◆ EXTRACTED DATA ◆
Start of Block

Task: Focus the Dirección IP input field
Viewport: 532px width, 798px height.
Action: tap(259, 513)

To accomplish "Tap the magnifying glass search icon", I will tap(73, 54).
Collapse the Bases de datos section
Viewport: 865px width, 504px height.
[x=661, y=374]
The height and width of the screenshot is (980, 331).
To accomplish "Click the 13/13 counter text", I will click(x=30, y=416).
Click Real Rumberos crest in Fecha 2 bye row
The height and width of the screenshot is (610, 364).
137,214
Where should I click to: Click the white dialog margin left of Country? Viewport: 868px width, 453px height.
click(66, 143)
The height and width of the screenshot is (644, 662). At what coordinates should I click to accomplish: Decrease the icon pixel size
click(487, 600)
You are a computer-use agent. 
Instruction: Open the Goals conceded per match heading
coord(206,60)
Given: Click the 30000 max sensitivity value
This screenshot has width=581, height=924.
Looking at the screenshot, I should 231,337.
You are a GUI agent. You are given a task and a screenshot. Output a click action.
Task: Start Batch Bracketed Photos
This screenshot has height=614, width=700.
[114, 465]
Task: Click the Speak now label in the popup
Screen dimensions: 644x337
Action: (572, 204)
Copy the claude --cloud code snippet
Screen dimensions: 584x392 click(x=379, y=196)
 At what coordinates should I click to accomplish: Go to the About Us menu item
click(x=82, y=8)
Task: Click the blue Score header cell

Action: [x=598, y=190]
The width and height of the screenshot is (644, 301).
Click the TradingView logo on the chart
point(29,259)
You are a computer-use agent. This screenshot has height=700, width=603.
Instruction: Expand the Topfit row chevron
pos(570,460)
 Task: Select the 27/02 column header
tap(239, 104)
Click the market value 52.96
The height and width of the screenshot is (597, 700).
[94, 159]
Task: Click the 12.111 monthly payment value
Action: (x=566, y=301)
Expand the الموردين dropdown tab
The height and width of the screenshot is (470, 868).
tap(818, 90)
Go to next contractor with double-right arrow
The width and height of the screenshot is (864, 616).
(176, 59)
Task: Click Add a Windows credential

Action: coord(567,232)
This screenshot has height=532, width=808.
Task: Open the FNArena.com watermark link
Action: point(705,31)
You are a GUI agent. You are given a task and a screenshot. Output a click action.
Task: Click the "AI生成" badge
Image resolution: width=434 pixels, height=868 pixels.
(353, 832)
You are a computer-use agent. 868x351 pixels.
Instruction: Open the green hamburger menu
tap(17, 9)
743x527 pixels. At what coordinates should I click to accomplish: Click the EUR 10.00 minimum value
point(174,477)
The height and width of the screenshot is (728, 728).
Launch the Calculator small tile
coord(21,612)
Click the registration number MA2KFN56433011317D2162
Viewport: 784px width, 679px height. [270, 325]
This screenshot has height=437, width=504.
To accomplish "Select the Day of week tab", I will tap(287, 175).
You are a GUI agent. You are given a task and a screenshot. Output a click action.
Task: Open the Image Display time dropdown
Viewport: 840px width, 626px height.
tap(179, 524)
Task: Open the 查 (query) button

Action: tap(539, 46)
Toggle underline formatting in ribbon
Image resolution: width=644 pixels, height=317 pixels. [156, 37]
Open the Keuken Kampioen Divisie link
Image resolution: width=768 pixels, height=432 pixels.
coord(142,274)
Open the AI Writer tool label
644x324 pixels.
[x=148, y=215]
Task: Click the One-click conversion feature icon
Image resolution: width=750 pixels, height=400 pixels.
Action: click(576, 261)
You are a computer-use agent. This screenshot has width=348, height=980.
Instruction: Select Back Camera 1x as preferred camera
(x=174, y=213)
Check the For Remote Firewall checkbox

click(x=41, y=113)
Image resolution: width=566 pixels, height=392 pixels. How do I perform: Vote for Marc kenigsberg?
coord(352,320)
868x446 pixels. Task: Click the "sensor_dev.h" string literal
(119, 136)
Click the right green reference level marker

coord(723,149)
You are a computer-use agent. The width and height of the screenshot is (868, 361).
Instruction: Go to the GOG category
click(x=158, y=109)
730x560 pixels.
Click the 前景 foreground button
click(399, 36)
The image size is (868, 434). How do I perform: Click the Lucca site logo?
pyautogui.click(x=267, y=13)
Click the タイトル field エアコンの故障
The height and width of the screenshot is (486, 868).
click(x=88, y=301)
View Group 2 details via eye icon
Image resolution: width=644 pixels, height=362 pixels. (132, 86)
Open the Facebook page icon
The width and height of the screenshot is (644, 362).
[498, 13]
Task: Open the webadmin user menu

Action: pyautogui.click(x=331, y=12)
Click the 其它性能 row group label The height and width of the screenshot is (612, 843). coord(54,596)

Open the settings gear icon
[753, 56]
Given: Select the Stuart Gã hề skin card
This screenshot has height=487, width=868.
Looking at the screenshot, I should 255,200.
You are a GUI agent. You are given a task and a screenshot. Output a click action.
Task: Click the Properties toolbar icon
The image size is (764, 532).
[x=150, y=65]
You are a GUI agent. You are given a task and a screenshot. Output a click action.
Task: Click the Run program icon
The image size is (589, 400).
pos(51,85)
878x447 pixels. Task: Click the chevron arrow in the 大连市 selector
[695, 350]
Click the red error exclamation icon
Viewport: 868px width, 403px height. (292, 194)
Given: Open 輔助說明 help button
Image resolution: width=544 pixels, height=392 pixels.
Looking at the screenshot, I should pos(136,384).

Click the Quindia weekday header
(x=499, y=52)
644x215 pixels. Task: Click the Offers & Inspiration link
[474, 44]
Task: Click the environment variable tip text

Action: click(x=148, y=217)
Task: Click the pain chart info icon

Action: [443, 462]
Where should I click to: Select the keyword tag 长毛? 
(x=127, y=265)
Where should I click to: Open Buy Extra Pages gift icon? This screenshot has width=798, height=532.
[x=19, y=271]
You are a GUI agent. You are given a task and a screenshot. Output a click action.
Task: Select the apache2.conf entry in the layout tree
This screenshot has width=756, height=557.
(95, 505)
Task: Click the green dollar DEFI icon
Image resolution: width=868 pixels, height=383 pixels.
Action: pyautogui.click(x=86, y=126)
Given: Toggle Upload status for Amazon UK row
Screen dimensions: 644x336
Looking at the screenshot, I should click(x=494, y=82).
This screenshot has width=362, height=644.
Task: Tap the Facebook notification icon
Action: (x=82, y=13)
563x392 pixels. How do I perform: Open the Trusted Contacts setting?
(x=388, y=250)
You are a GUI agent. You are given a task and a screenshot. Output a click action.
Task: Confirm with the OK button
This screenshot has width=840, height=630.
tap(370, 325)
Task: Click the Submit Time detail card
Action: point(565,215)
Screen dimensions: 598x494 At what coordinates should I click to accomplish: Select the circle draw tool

End of Block

Lines with the word "field": copy each one from the data above.

Task: Focus the Dirección IP input field
Click the タイトル field エアコンの故障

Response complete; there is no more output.